I have begun to say goodbye to all of my friends and family. The words, "I'll see you in a year," sink in pretty quick. I don't have my visa, plane ticket, or passport yet, but I'm hoping those will come in the mail any day now. Everything I'm doing seems to fly by faster than I ever could have imagined. Tomorrow is my last day of work, then I have a few days to pack, and prepare to leave. And then, I'll be on my way. 

It's pretty hard, to say goodbye to everyone you know. Because the entire time, you know that, down deep, you might never see this person again, or your friendship may dissolve over the trials of time.

But it's absolutely worth it. Never before have I been so excited to do something. And never before, have I ever been so close to achieving one of my dreams in life. The people I'll meet, the experiences I'll have, and the things I'll learn, will be priceless.

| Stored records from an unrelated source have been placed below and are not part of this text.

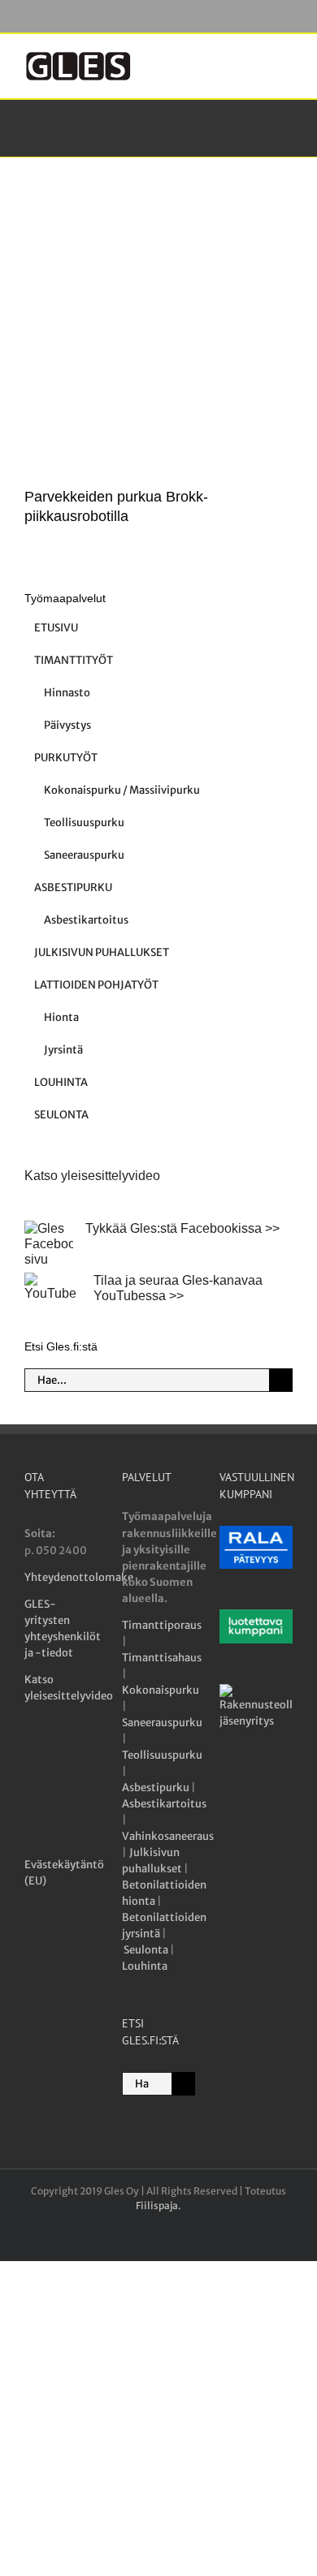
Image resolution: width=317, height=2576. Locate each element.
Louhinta (144, 1966)
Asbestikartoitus (86, 920)
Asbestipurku (155, 1787)
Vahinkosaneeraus (168, 1836)
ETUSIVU (56, 628)
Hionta (61, 1017)
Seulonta (146, 1950)
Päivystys (67, 725)
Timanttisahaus (162, 1658)
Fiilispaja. (158, 2205)
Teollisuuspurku (84, 822)
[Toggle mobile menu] (286, 58)
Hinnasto (67, 693)
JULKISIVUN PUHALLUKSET (101, 952)
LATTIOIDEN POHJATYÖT (96, 985)
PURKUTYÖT (66, 758)
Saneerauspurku (84, 855)
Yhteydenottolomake (78, 1577)
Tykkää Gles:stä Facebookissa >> (182, 1228)
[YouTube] (63, 1757)
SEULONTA (61, 1115)
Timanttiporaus (162, 1625)
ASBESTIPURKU (73, 887)
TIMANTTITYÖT (73, 660)
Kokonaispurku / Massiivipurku (122, 790)
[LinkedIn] (33, 1793)
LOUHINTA (61, 1082)
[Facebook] (33, 1757)
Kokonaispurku (160, 1690)
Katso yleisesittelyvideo (92, 1175)
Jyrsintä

I cannot honestly say that I am prepared to leave. I still have to pick up a few things, and get gifts for people I don't even know yet, let alone learn the basics of an entirely new language.
I may not be prepared, but I have never been more ready, or eager to do anything like this in my entire life.
Sure I'm getting a little nervous, but after all, as Charles Lindbergh said, "I don't believe in taking unnecessary risks, but a life without risk isn't worth living."

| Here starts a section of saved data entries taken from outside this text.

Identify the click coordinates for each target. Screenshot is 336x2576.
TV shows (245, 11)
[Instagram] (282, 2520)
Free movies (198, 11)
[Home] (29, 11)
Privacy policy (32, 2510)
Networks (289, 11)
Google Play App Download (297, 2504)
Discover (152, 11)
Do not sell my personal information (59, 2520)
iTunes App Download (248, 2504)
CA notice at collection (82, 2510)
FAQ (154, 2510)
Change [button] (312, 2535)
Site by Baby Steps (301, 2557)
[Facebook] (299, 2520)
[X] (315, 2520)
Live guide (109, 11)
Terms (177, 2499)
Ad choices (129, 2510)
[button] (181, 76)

I'll try to keep posting as the year goes on, but no promises. For all I know, nobody is reading this, so I'll post updates, and sometimes make some pretty long entries. At some point I may even switch it over to Finnish, so you might have to translate it into English, or whichever language you happen to speak.


Sunday, July 3, 2011

The Beginning Stages

I am in the end of my first year of exchange, the preparation year. It is finally time for me to get my stuff together and start thinking of gifts for the people I'll meet, the clothes and shoes I'll pack, and the pins and gifts I'll give. I have but 34 days (about) until I get on that plane and leave everything that I've ever known behind me. On the other side of the ocean.

I finally know who my first host family is,  I've applied for my residence permit, and I'm doing as much as possible to learn the language. The only thing left to do is buy the plane ticket, get on the plane, and have the time of my life.

This blog will cover my year in Finland, and I'll do my best to update it and share my experiences on a regular basis.